Forward Commitment Procurement works best where there is:
- a high level of leadership and staff commitment
- a genuine need that current technology, products or commercial models cannot deliver
- and / or cannot be delivered affordably
- a procurement opportunity sufficient scale to stimulate the delivery of a solution
- the ability to make a forward commitment of sufficient strength to generate the required market pull
- potential for aggregation of demand within the organisation, region, and with other public sector bodies

==Examples==
===Demonstration project: the zero waste prison mattress===
HMPS were buying around 60,000 highly flame retardant, polyurethane foam mattresses and pillows per year and disposing of around 40,000, mainly to landfill, but with a significant number also being disposed of as clinical waste. The combined cost of supply and disposal was estimated to be well in excess of £3 million per year. In short, the way in which mattresses were disposed of was costly, environmentally unsustainable and out of step with HMPS sustainable development policy. There had been several attempts to find a solution none of which had delivered a meaningful result. HMPS had an 'unmet need' for a cost-effective and environmentally sustainable solution.

Further consideration of the problem led HMPS to identify the following requirement:
HMPS aspires to a zero waste prison mattress that meets or exceeds current operational requirements and delivers whole life cycle cost efficiencies. By 2012, HMPS wants all its mattresses and pillows not classified as hazardous waste to be recycled, repurposed or reused instead of going to landfill; and to reduce to 2 per cent pa the number of mattresses disposed of as hazardous or clinical waste.
This requirement was then communicated to the market in a market sounding exercise in the form of a 'call for innovation and information', designed and managed by the EIAG FCP team. (Note: Market sounding is a way of "assessing the reaction of the market to a proposed requirement and procurement approach, in order to bring supplier perspectives to public sector procurements at an early stage".) This exercise involved the publication of a Prior Information Notice in the Official Journal of the European Union and the engagement of intermediaries, such as the BERR funded Knowledge Transfer Networks, trade bodies and similar, to communicate notification of the call to the potential supply chain.

Detailed information on the requirement, the context for the call and the scale of the market opportunity were provided in a market sounding prospectus, and HMPS offered to consider a 'forward commitment contract' to enable the take up of innovative solutions.

Over 36 high quality responses were received, and from which a range of options were identified.
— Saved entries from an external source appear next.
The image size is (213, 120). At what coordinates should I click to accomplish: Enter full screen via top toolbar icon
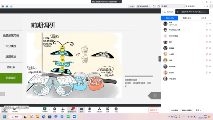click(154, 6)
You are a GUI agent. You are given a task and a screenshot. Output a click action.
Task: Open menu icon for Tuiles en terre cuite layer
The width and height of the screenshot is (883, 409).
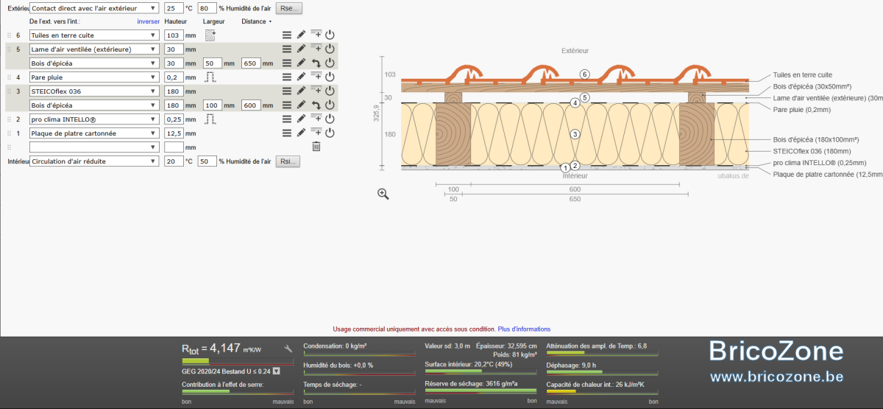(x=287, y=35)
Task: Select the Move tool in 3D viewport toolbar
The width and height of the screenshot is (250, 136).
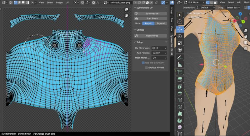Action: [180, 29]
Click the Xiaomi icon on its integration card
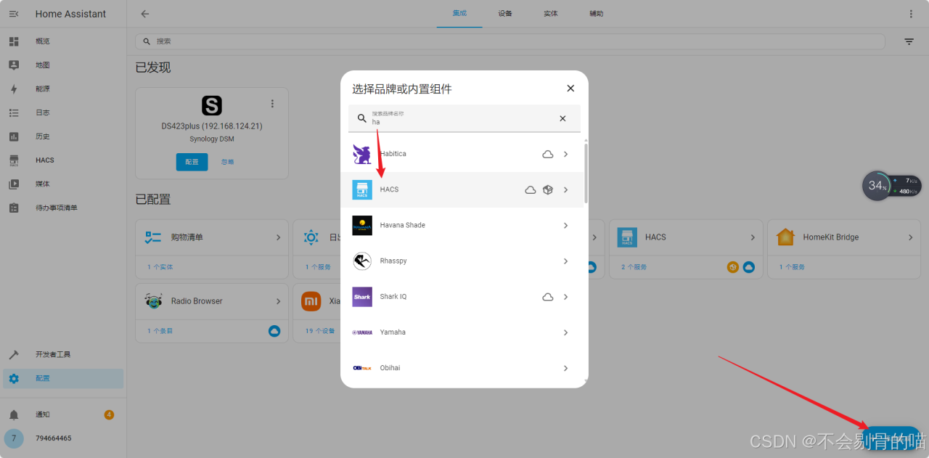929x458 pixels. coord(311,300)
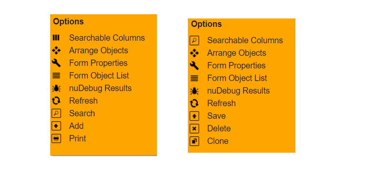This screenshot has width=377, height=180.
Task: Open Form Properties in the right menu
Action: 236,65
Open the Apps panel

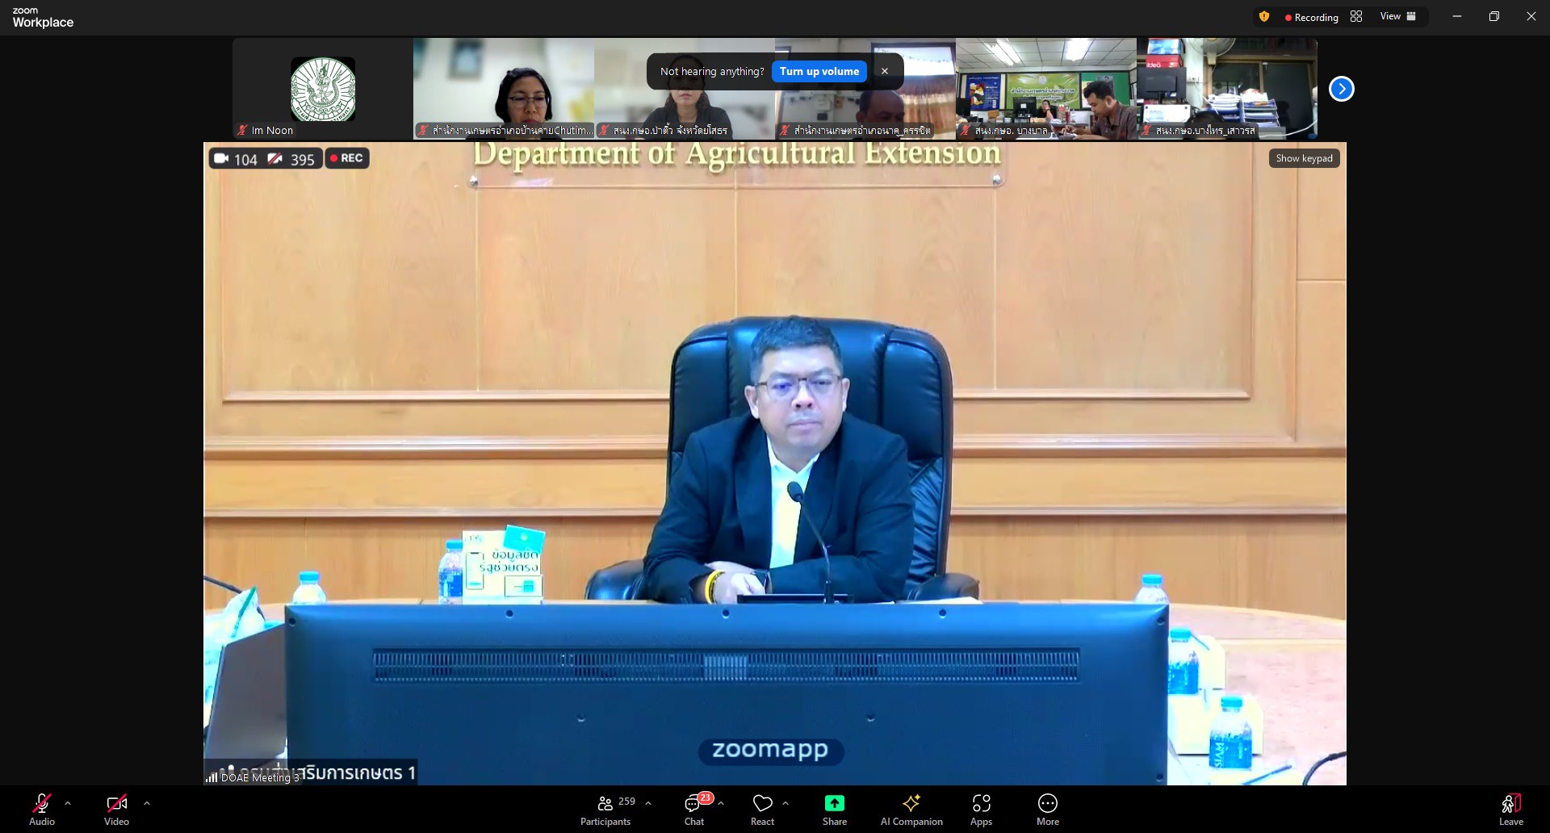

A directory of companies and organisations that responded to the call was published on the HMPS procurement website to assist supply chain development and a "concept viability" workshop was held with a cross section of the supply chain members who submitted responses to discuss the options available and inform the HMPS mattress procurement strategy.

The market engagement process led HMPS to adopt a completely different approach to the procurement of its mattresses and pillows. HMPS is at the concluding stages of a procurement exercise for a 'cradle to cradle' managed service to supply zero waste mattresses and pillows. The final stage of evaluation is underway and HMPS is confident that all of the shortlisted bids will be able to deliver the requirement (see above), and in addition estimates that it will save between £3-£5 million over the life of the contract.

"Sustainable procurement has been talked about for years but the Prison Service launching a competition for zero waste mattresses was one of the few truly innovative examples CEMEP came across."

===Later projects===

As of May 2008, a number of FCP projects were getting underway. These projects involved NHS Trusts, the NHS Purchasing and Supply Agency (NHS PASA), South West Regional Development Agency (SWRDA), Swindon Borough Council, New Swindon Company, and are addressing a range of environmental unmet needs such as ultra efficient lighting systems, innovative CCHP, water efficiency, and sustainable waste management solutions.